BlockchainDevelopmentCompany / USA-TokenTaxonomyAct

Token Taxonomy Act in Markdown form to collaborate on modifying US Federal Laws for a holistic approach to distributed ledger assets
1 stars 0 forks source link

Quick Appeals/No Action/Conversion process needed after unilateral declaration of Securities status from the Commission, instead of only refunds+sanctions possibility #1

Open 1blockologist opened 5 years ago

1blockologist commented 5 years ago

This is inadequate and needs amendment:

within ninety days following a written notification from the Commission to such per-son that such digital unit has been determined by the Commission to be a security, posts public notice of such notification and takes reasonable efforts to cease all sales and return all proceeds from any sales of such digital unit, excluding funds reasonably spent on the development of technology associated with the digital unit.’’.

1blockologist commented 5 years ago

In other jurisdictions, like Liechtenstein, the Financial Market Authority (FMA) allow for "No Action" letters to exempt an entire asset from regulation of the FMA. These are quick and easy to obtain (LI is also a smaller market), and the regulatory will work with an issuer holistically to help create a project in compliance with an understanding of the goal of being regulated by them as a security, commodity, or not being regulated by them. The Regulatory will help achieve any of those outcomes with consumer and investor protection in mind.

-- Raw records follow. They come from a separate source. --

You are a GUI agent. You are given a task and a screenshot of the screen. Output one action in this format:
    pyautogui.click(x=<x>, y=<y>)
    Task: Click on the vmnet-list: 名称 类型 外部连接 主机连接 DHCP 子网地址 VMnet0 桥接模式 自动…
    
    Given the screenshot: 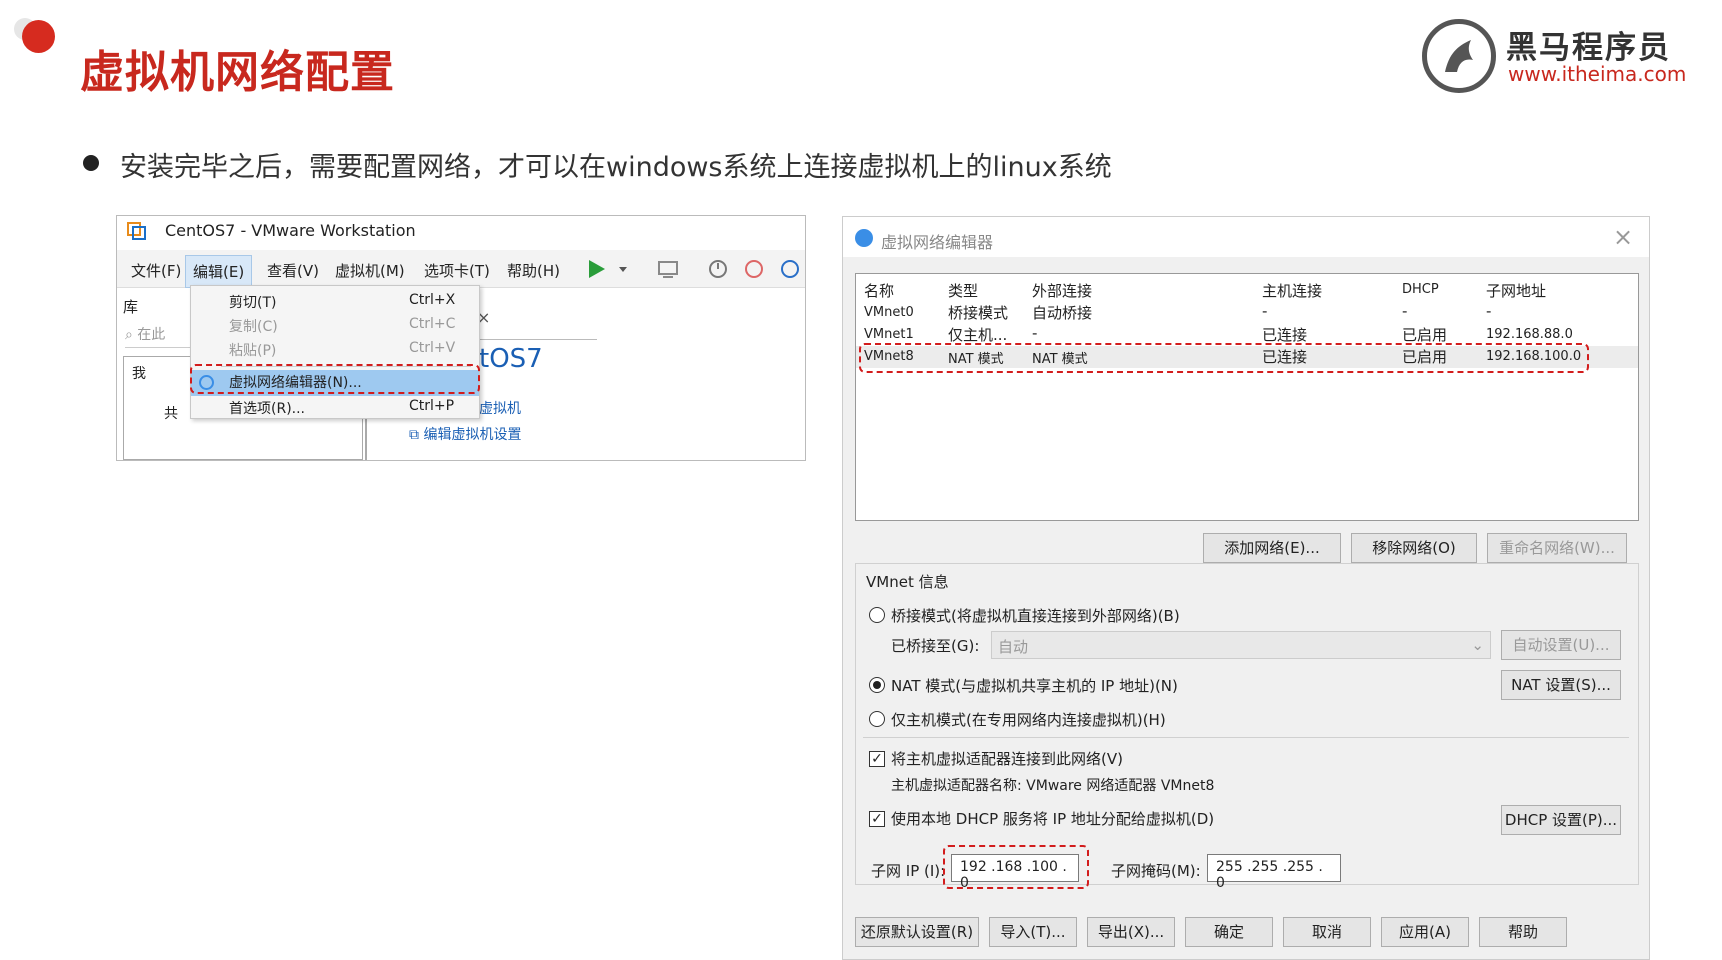 What is the action you would take?
    pyautogui.click(x=1247, y=397)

In the US, the SEC does not use No Action Letters for this purpose. It uses No Action Letters to help clarify more nuanced aspects of a securities transaction to allow an action between various parties to work. No Action Letters are also time consuming to obtain, with no guarantee the issue will be addressed holistically at all.

It would be more competitive in the US if there was a way to modify a project to maintain compliance, unilaterally from the issuers who know which aspect of the project/transaction made the Commission view it as a security, or with the help or input of the regulators. The path towards a statutory No Action Letter could help, with the lack of a statutory timely response by the Commission generating an automatic No Action Letter. As it stands now, to clarify that something simply isn't a security, multiple No Action Letters on different issues would likely be needed for multiple parties.

Also, securities designation or the inability to get a No Action letter shouldn't be viewed as punishment. It should be viewed through the lens of practicality. If an issuer and all consumers did not expect it to be a security, this modifies their accounting, trading style, and the protections around everyone's speech. The 73rd Congress created the SEC to provide investor protection and confidence in the markets, the current available remedies and administration do not achieve this and only accomplishes the opposite whether the SEC acts or not. This law should address these issues.